But Gearin wrote that she had no authority to order funding beyond the basics. The judge did not order funding of specific services, despite numerous petitions that she do so.
"The Court believes that the negative impact of a government shutdown on these programs does not justify a court in over-extending its authority....the Court must construe any authority it has to order government spending to maintain critical core functions in a very narrow sense," she wrote.
She went on to write that she has the authority to order spending on far fewer services than the state Attorney General and petitioners requested.
Specifically, she also ruled that "regulation of horse racing is not a core function of government," meaning that the Minnesota's two horse racing tracks would have to shut down.

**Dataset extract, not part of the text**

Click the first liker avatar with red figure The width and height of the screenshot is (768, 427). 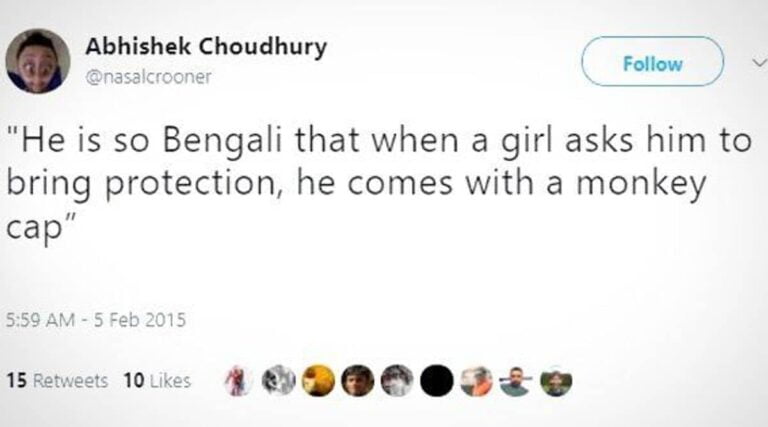click(238, 380)
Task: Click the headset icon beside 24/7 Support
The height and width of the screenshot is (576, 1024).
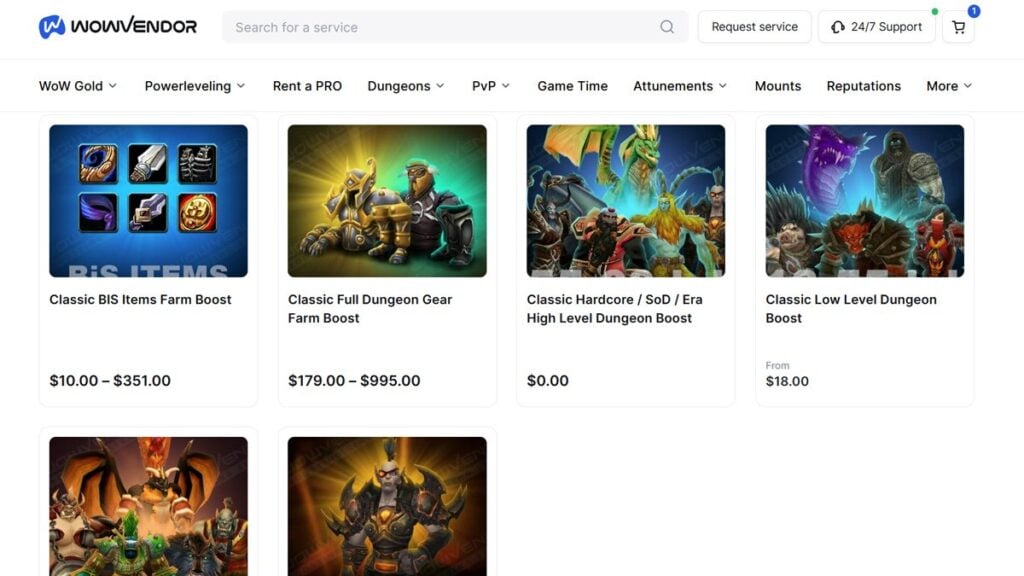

While feed and caring for zoo animals must continue keeping the zoo open need not, she said.
"The Court recognizes that this will cause significant harm to the zoo as the 4th of July weekend and the rest of the summer are the busiest times of the year," she wrote.
She also ruled that contracts that keep roads from disaster, such as keeping the Lafayette Bridge "from collapsing," should be funded but said she did not have authority to continue the contracts for other projects.
Dayton has not yet released a comment, nor have Republican legislative leaders. They were in a budget meeting when the order came down. They will resume those discussion Wednesday afternoon. We will update with their reflections when we are able.
DFL Rep. Ryan Winkler, of Golden Valley, quickly commented that Gearin "steps around Article 11, Section 1 of the Minnesota Constitution, which prohibits any state spending without an appropriation passed by the Legislature and signed by the Governor" but "respected the separation of powers as best she could."